Well,  now as EMDR is set in motion and all I await is the date of my first appointment it occurs to me that I can’t remain in this state of no speach. I keep arriving at the same conclusion.  I’ve already spoken to two people in my life about it.

One of them is experiencing physical changes themselves in this time and we were both like “we’re gonna both be a bit wooo,  let’s remember that”, sorted.
With most it’s just not that simple because people only really go as far as their own perception of themselves or what they think people need,  when they try to help rather than asking.. Is there anything I can do.. Don’t get me wrong,  I don’t expect anyone to help and if I’m honest I’m loathe to accept it these days,  that’s not who I used to be,  but it’s certainly who I’ve become.

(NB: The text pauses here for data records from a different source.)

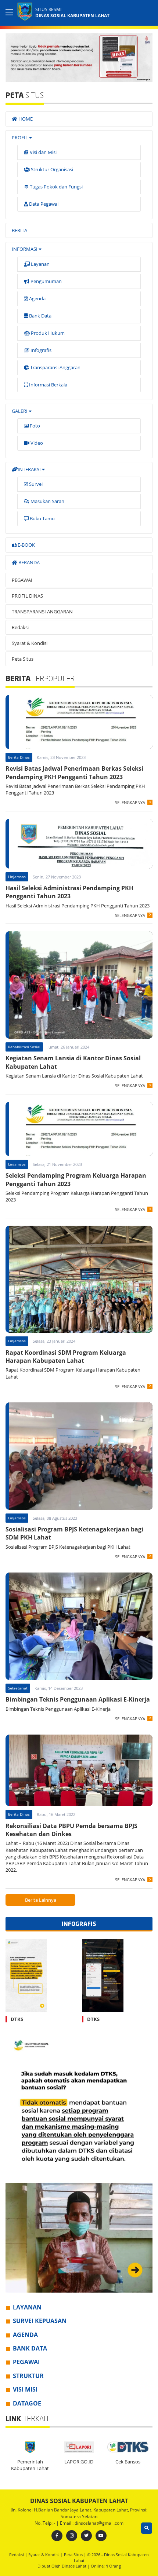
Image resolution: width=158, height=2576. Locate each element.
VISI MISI (25, 2389)
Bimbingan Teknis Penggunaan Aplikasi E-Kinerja (78, 1699)
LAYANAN (27, 2307)
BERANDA (28, 562)
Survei (35, 484)
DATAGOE (27, 2403)
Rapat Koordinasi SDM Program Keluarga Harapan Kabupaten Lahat (66, 1356)
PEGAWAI (22, 580)
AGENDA (25, 2335)
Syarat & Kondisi (29, 643)
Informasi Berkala (47, 384)
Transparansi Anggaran (54, 367)
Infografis (40, 350)
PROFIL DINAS (27, 595)
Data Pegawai (43, 204)
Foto (34, 425)
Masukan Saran (46, 501)
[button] (146, 56)
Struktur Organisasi (51, 169)
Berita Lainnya (40, 1900)
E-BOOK (26, 545)
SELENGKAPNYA (130, 802)
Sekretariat (18, 1688)
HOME (25, 118)
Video (36, 443)
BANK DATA (30, 2348)
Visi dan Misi (43, 152)
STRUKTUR (28, 2376)
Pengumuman (45, 281)
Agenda (37, 298)
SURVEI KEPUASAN (40, 2321)
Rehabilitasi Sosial (24, 1046)
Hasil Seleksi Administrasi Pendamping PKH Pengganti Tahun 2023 (69, 892)
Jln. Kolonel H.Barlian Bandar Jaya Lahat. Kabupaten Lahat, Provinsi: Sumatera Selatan (79, 2513)
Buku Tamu (42, 518)
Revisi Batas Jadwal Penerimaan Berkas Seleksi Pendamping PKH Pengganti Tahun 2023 (74, 772)
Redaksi (20, 627)
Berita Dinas (19, 757)
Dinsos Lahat (74, 2566)
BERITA (19, 230)
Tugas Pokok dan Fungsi (56, 186)
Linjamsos (17, 876)
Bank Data (39, 315)
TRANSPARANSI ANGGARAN (42, 611)
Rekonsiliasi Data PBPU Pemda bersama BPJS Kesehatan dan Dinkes (71, 1830)
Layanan (40, 264)
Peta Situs (22, 659)
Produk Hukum (47, 333)
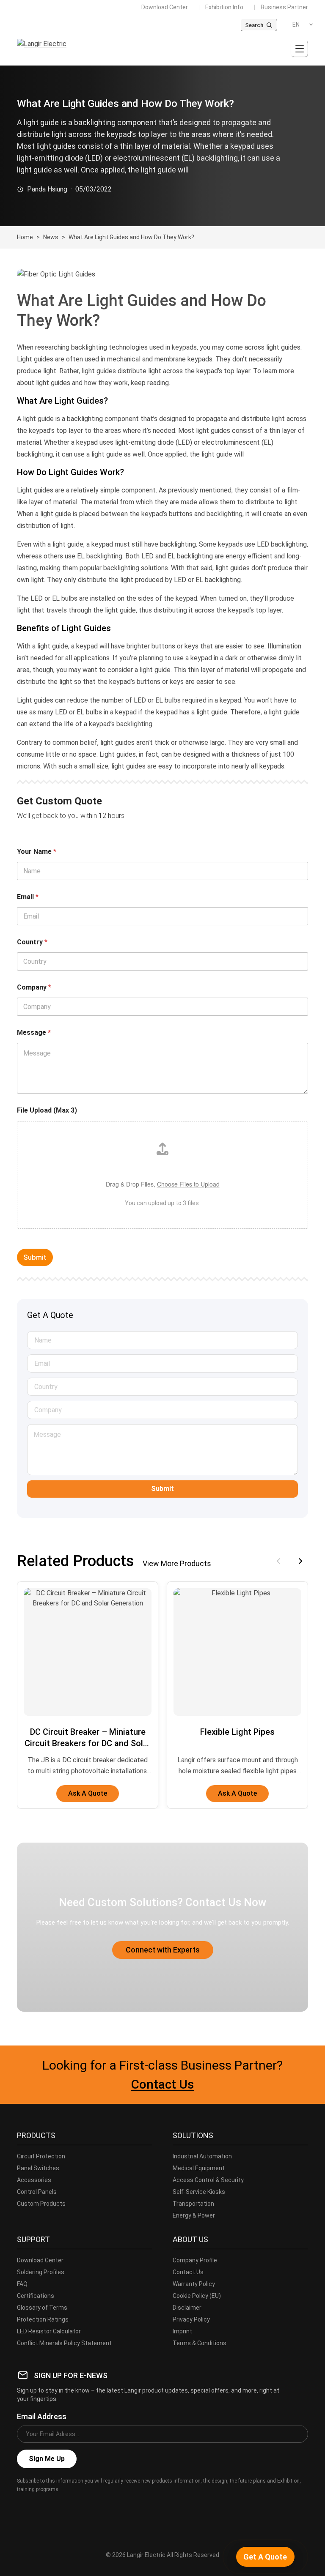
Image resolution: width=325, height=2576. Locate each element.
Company (34, 987)
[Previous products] (278, 1561)
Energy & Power (194, 2215)
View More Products (177, 1563)
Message (34, 1032)
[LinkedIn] (60, 2508)
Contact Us (162, 2084)
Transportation (193, 2203)
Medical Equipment (199, 2168)
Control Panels (37, 2191)
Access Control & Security (208, 2180)
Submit (35, 1257)
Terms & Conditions (199, 2343)
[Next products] (300, 1561)
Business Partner (284, 7)
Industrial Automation (202, 2156)
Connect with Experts (163, 1949)
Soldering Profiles (40, 2272)
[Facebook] (23, 2508)
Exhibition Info (224, 7)
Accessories (34, 2180)
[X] (41, 2508)
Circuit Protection (41, 2156)
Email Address (41, 2416)
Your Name (36, 852)
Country (32, 942)
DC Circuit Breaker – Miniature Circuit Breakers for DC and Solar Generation (88, 1743)
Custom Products (41, 2203)
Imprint (182, 2331)
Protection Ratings (43, 2319)
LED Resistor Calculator (49, 2331)
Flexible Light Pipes (237, 1732)
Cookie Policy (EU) (197, 2295)
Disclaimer (187, 2307)
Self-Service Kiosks (199, 2191)
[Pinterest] (79, 2508)
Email (28, 897)
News (50, 237)
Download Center (164, 7)
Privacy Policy (191, 2319)
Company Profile (195, 2260)
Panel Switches (38, 2168)
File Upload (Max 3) (47, 1110)
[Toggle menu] (299, 48)
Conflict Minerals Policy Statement (64, 2343)
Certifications (35, 2295)
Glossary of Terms (42, 2307)
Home (25, 237)
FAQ (22, 2284)
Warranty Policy (194, 2284)
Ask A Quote (87, 1793)
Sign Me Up (47, 2459)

Anyway,  that’s totally irrelevant. My brain is just swinging me off on a tangent.

You know one of the hardest things about this whole recovery bullshit has been trying to keep people in a loop they don’t want to be in,  or more iften do not understand exists. 

For all these adverts aiming to bring understanding regarding mental health,  it just feels as though they haven’t quite got it right.  That’s kinda the point I’ve always made,  though isn’t it…? The adverts need to start with basics because that’s all people understand right now.  The basics are what the rest is built upon and christ in box,  what a complicated concept.
The ideas of Disorders,  types of Disorders,  the cross over symptoms,  how this in one Disorder appears the same as this in a different Disorder but is completely and utterly different.
Just like physical health,  right? Absolutely,  so why can so few comprehend this…?

Like a disorder is like a malfunction in the kidney,  which you need a machine to support with,  a malfunction in the heart which a machine will be implanted within you to help regulate,  we have dysfunctioning brains.. But there is no machine. 
The machine is therapy,  the rest is up to us.